[Exercise details] Pictures in the data below are not part of the copy; transcribe everything else exactly.
——
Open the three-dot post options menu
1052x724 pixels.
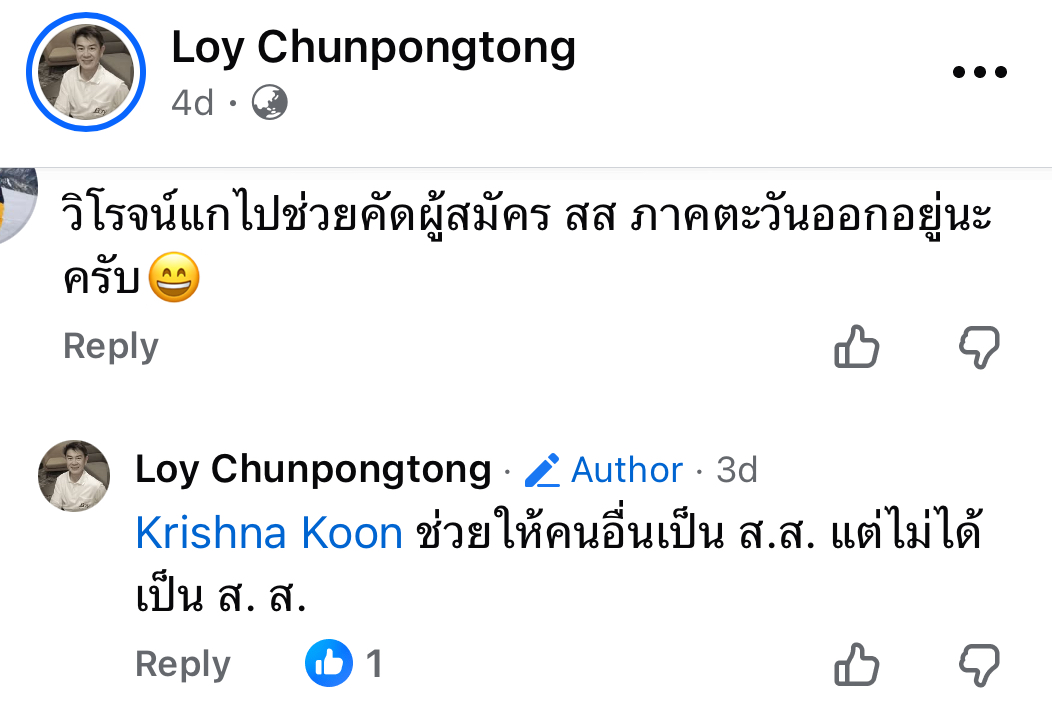pos(979,73)
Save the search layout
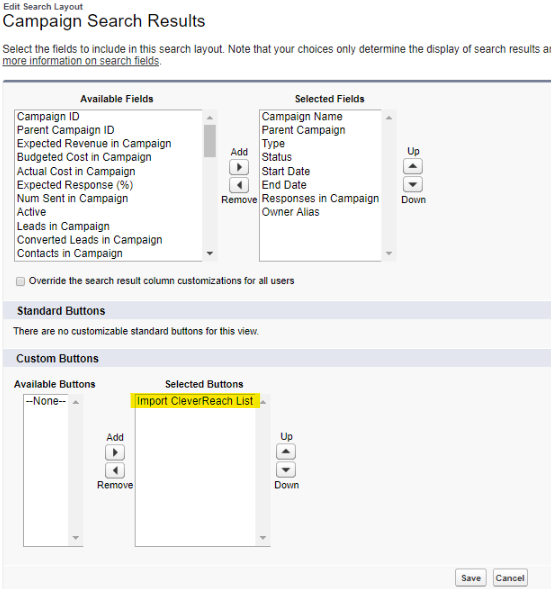This screenshot has width=551, height=589. pos(471,578)
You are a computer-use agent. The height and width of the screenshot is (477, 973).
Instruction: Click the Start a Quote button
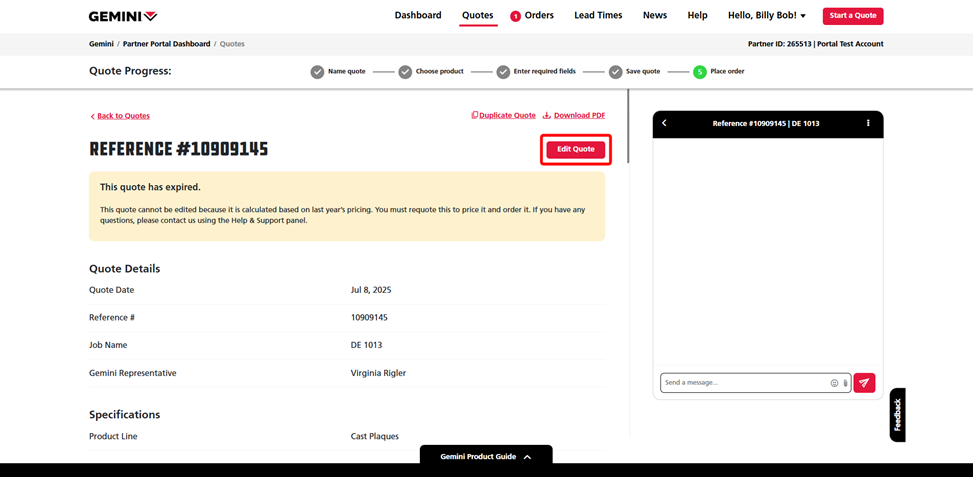853,16
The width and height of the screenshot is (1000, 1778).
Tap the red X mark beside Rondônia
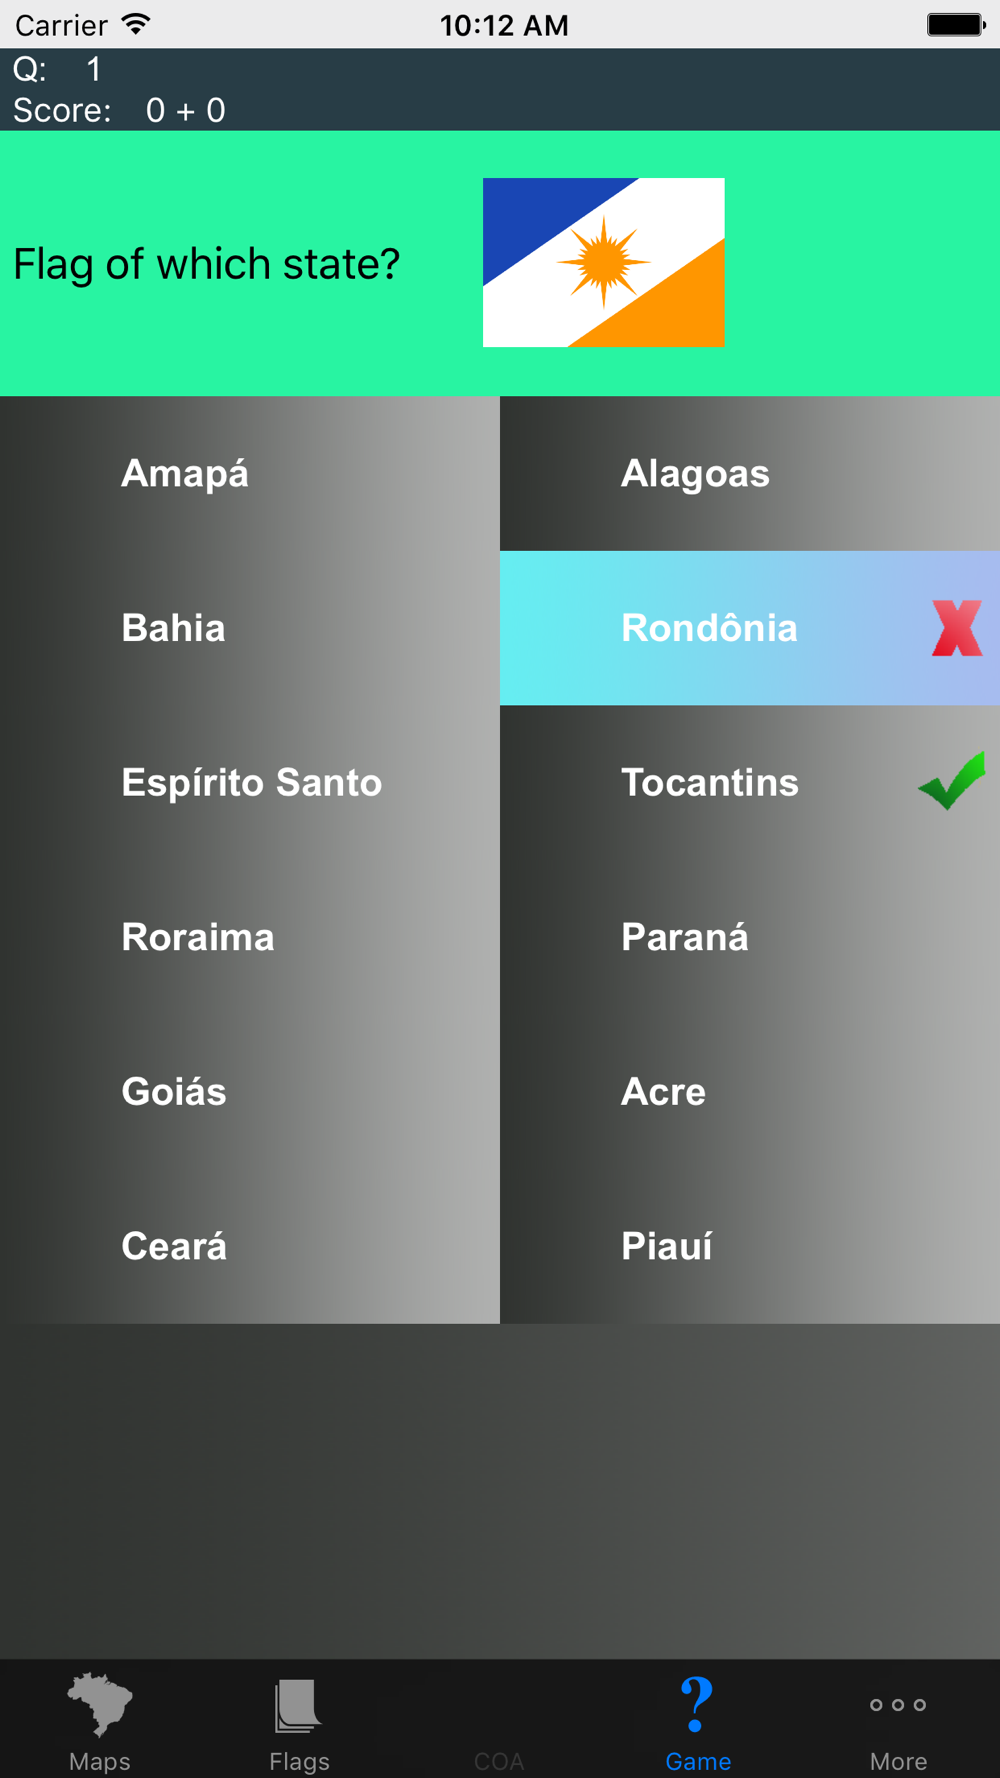coord(957,628)
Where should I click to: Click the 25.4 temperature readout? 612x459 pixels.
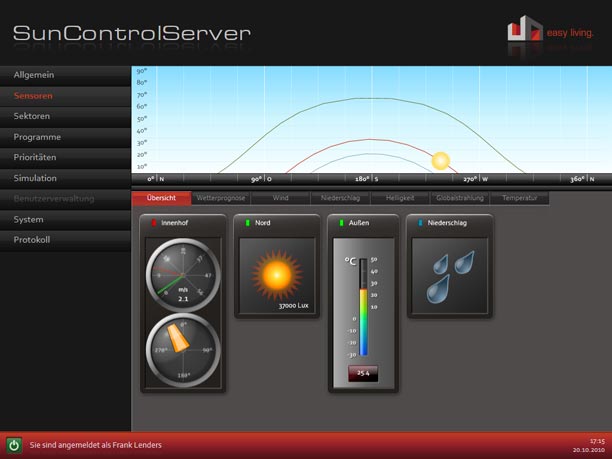click(x=363, y=373)
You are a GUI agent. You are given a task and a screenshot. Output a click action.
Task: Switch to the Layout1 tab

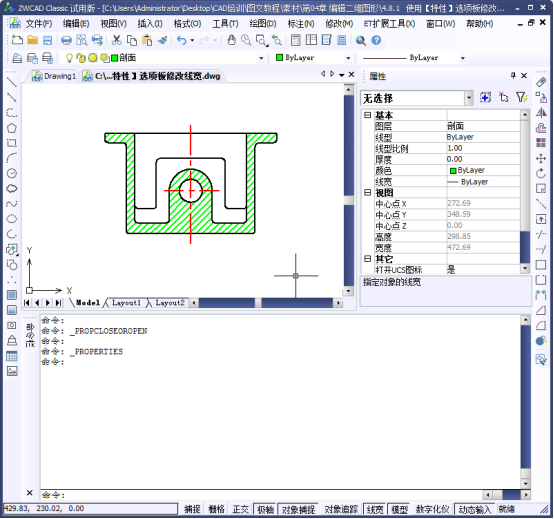pos(126,303)
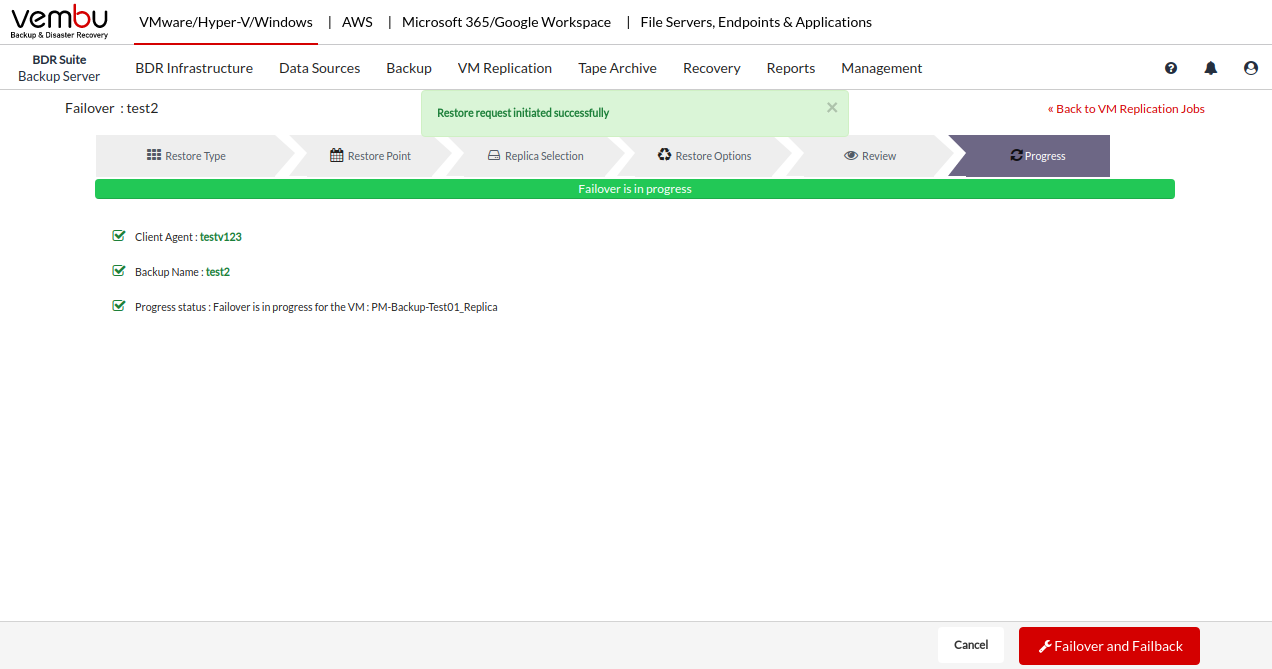This screenshot has width=1272, height=669.
Task: Click the Restore Type grid icon
Action: (x=154, y=156)
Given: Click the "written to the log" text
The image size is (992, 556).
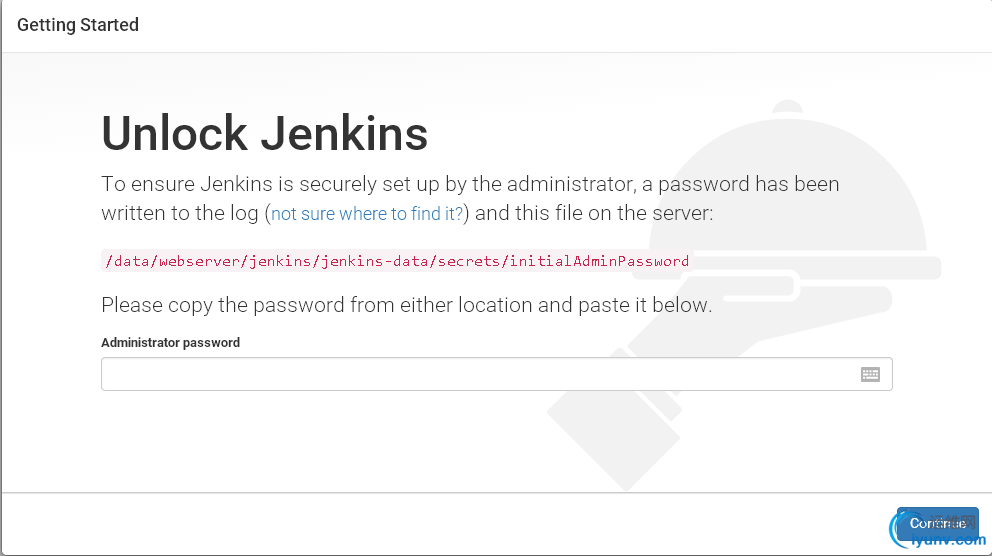Looking at the screenshot, I should (180, 213).
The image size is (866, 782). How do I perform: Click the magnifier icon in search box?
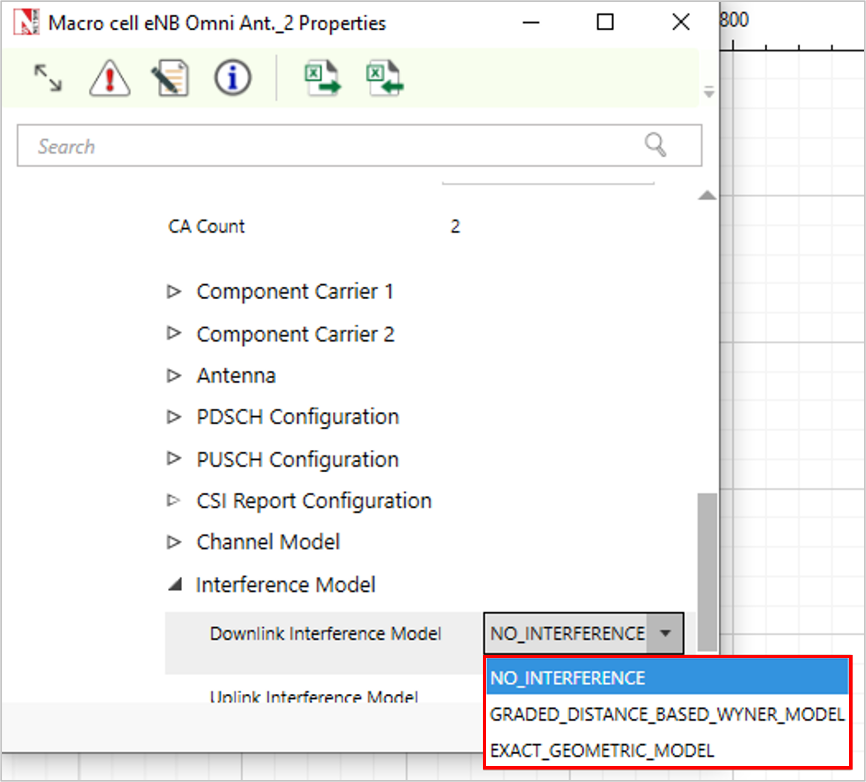click(x=656, y=145)
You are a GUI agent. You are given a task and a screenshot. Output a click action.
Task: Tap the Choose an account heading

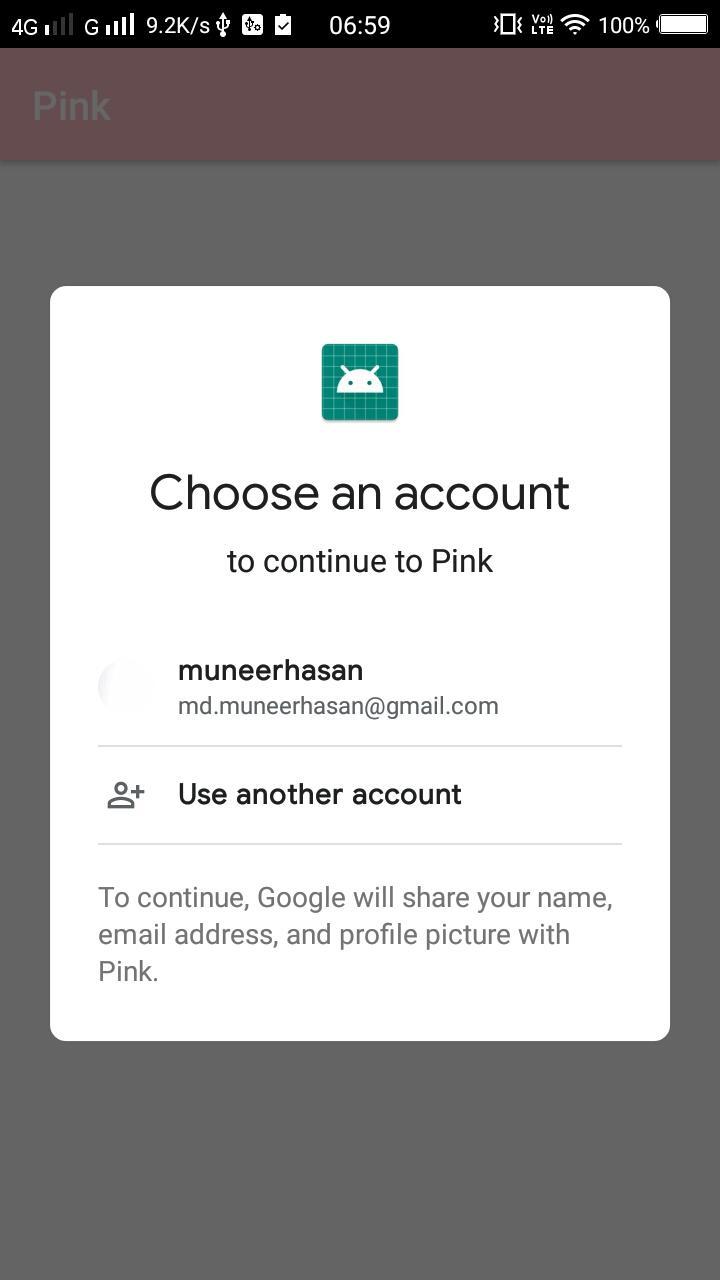tap(360, 493)
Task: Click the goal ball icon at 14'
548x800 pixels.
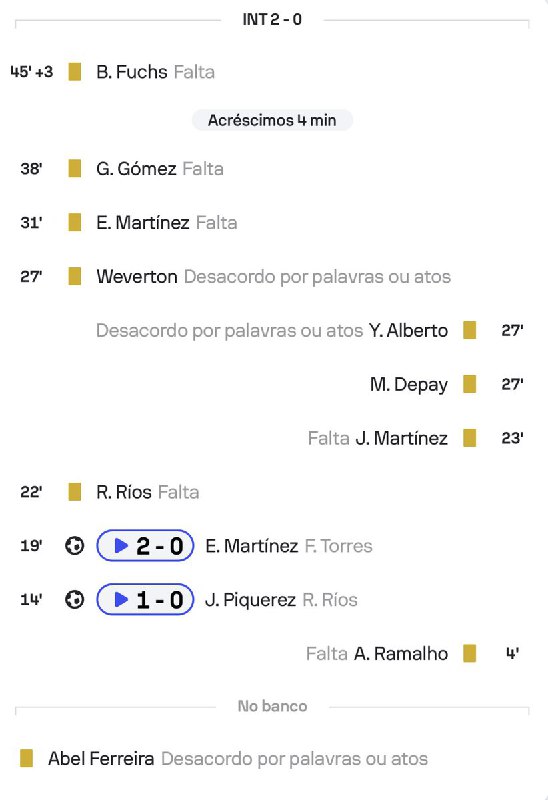Action: pos(74,599)
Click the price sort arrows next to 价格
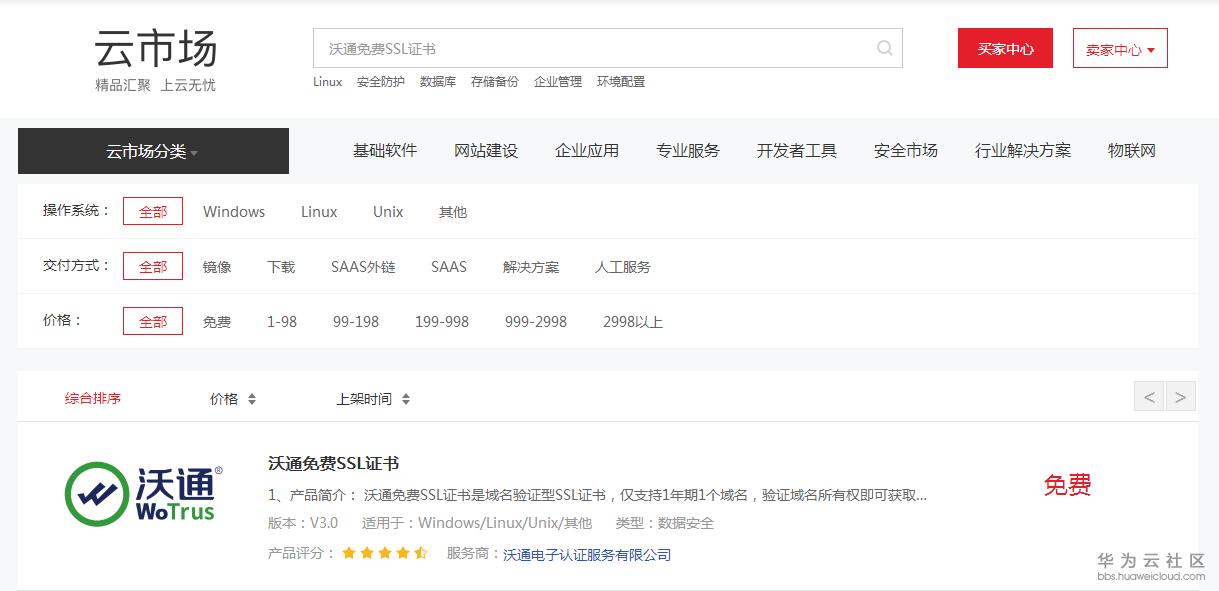The width and height of the screenshot is (1219, 591). click(250, 397)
——
[Exercise answer]
Open the three-dot post options menu
1052x724 pixels.
pos(979,73)
Save the search layout
This screenshot has width=551, height=589. pos(471,578)
You are a computer-use agent. The height and width of the screenshot is (477, 973).
Instruction: Click the Start a Quote button
853,16
The width and height of the screenshot is (1000, 1778).
Tap the red X mark beside Rondônia
coord(957,628)
Where should I click to: Click the 25.4 temperature readout? 612x459 pixels.
click(x=363, y=373)
You are a GUI agent. You are given a task and a screenshot. Output a click action.
Task: Switch to the Layout1 tab

pos(126,303)
This screenshot has width=1272, height=669.
Task: Click the Restore Type grid icon
Action: (x=154, y=156)
Given: Click the "written to the log" text
The image size is (992, 556).
Looking at the screenshot, I should (180, 213).
The image size is (866, 782). How do I perform: Click the magnifier icon in search box?
click(x=656, y=145)
You are a GUI agent. You are given a task and a screenshot. Output a click action.
Task: Tap the Choose an account heading

tap(360, 493)
Task: Click the goal ball icon at 14'
548x800 pixels.
Action: pos(74,599)
Click the price sort arrows next to 价格
The width and height of the screenshot is (1219, 591). click(250, 397)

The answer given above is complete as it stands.